Consegna 1:
Nelle righe dei dati, a partire dalla riga che contiene "pyautogui.click(x=66, y=538)" e fino all'ultima riga dei dati, sostituisci "tab" con "scheda" lasciando invariato tutto il resto. Riporta solo queste righe, omettendo le immagini.

Brano citato:
'''

Proporzionale e lotta di sociale

 

100_2563+logoMOWA.jpgfoto MOWA


da Angelo Ruggeri 

Dall’abbattimento del proporzionale alla prevaricazione dell’esecutivo al presidenzialismo.

PERCHE’ BLOCCARE LA REAZIONE

L’Unità, dopo essere passata dagli articoli di fondo di Gramsci a quelli di Paolo Villagio, pubblica ormai, in prima pagina, gli articoli del presidente dei giovani industriali, passando così dagli articoli di Di Vittorio a Fumagalli; il Manifesto censura gli articoli che non si appiattiscono dietro la linea del “polo progressista” neoconservatore di Occhetto e Liberazione traccheggia in nome dell’unità a sinistra. Complessivamente, sembra mancare alla stampa di sinistra, o a quella cosiddetta tale, la capacità di porsi come strumento di vero e libero confronto e analisi senza filtri e precondizionamenti politici.

Tutto questo non fa che rimarcare ed esaltare la necessità e la funzione positiva, per molti aspetti insostituibile, di giornali come “il lavoratore/oltre” che, come altri giornali di libera stampa comunista e di sinistra, hanno invece sempre privilegiato e favorito il libero confronto e l’analisi critica dei fatti, di cui è un esempio l’articolo che qui di seguito pubblichiamo. Analisi critica e funzione di giornali come “il lavoratore/oltre”, ci sembrano oggi ancor più necessarie per saper capire e riflettere “oltre” le semplificazioni e le personalizzazioni della politica, esaltate da un sistema elettorale che, dopo essere stato contrastato da una parte della sinistra, sembra essere supinamente accettato da tutti.

 

di Angelo Ruggeri e Salvatore D’Albergo *

Mussolini che prima di andare al governo, nel 1921, denunciava lo Stato come “ipertrofico” e ogni azienda statale come un “disastro economico”, proclamando che il fascismo “è antimonopolista” e che – come dicono oggi i gruppi del “polo progressista” – lo Stato deve esercitare “tutti i controlli possibili immaginabili, ma deve rinunciare ad ogni forma di gestione economica”. Aggiungeva poi che “anche i servizi cosiddetti pubblici devono essere sottratti al monopolio statale”. Il Popolo d’Italia 7/1/1921. (Cosa quest’ultima che in realtà si è realizzata con la riforma del Titolo V della Costituzione operata dal Centrosinistra).

'''

Insieme dei dati:
'''

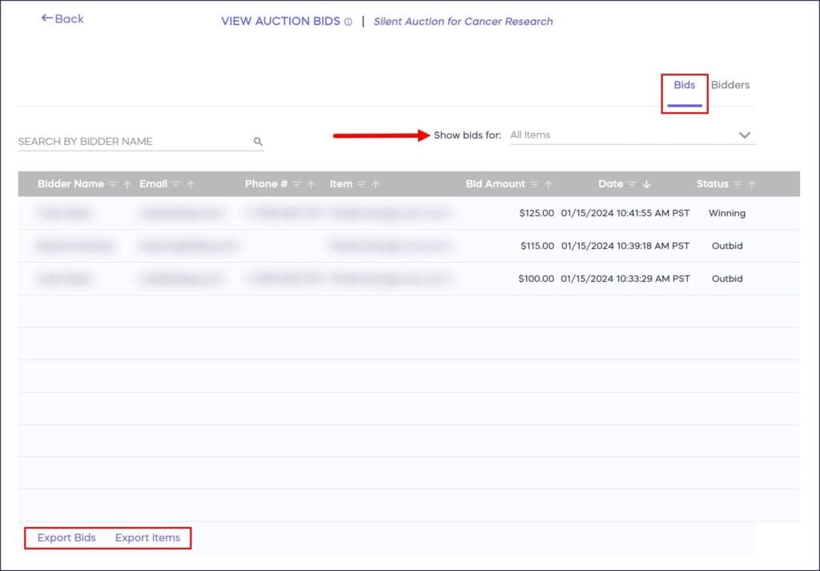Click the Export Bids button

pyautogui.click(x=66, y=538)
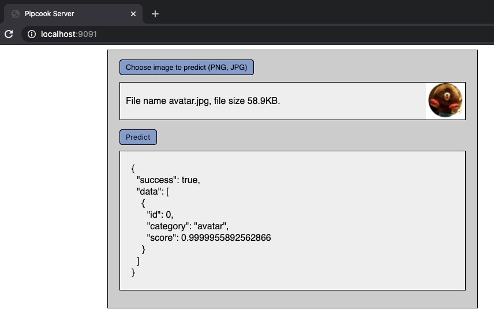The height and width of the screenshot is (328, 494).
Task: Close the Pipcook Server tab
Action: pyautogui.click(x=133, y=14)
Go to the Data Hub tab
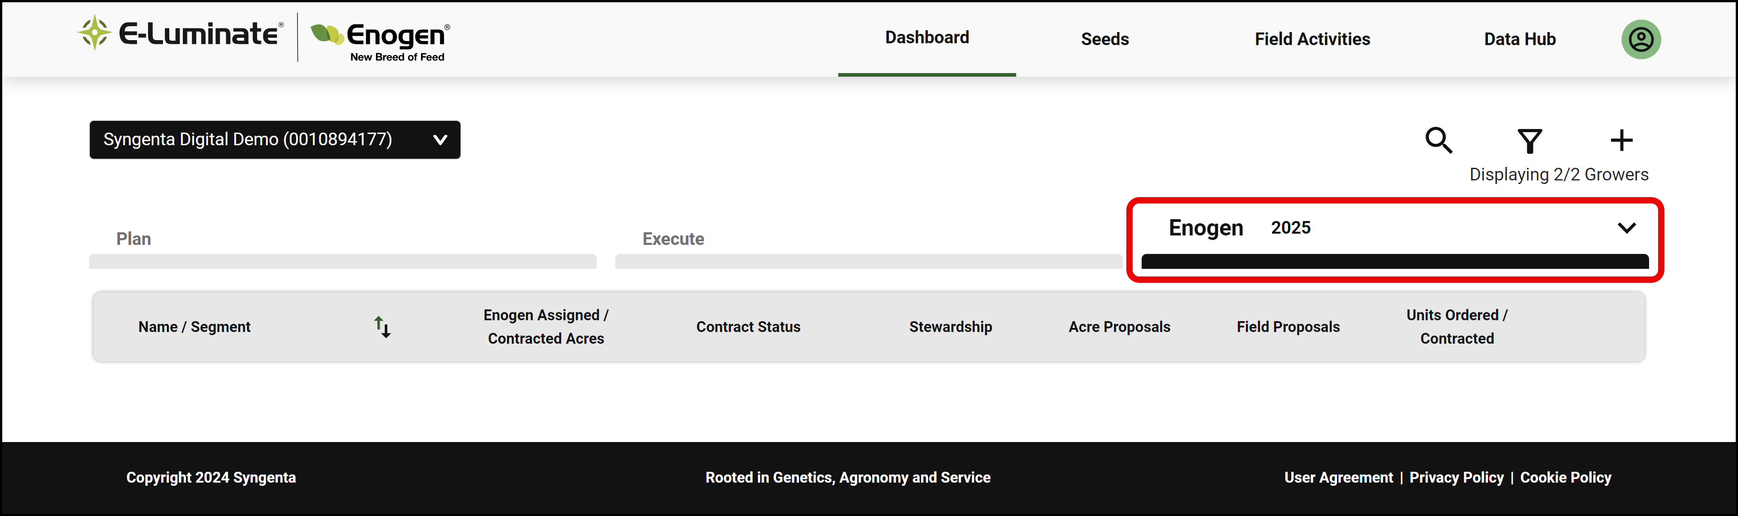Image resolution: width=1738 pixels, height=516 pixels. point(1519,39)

'''

Consegna 2:
Elenca tutte le testate giornalistiche nominate nel brano citato.

Risposta scritta 1:
pyautogui.click(x=66, y=538)
The height and width of the screenshot is (328, 494).
Task: Close the Pipcook Server scheda
Action: pyautogui.click(x=133, y=14)
Go to the Data Hub scheda
Image resolution: width=1738 pixels, height=516 pixels. point(1519,39)

Risposta scritta 2:
- L'Unità
- il Manifesto
- Liberazione
- il lavoratore/oltre
- Il Popolo d'Italia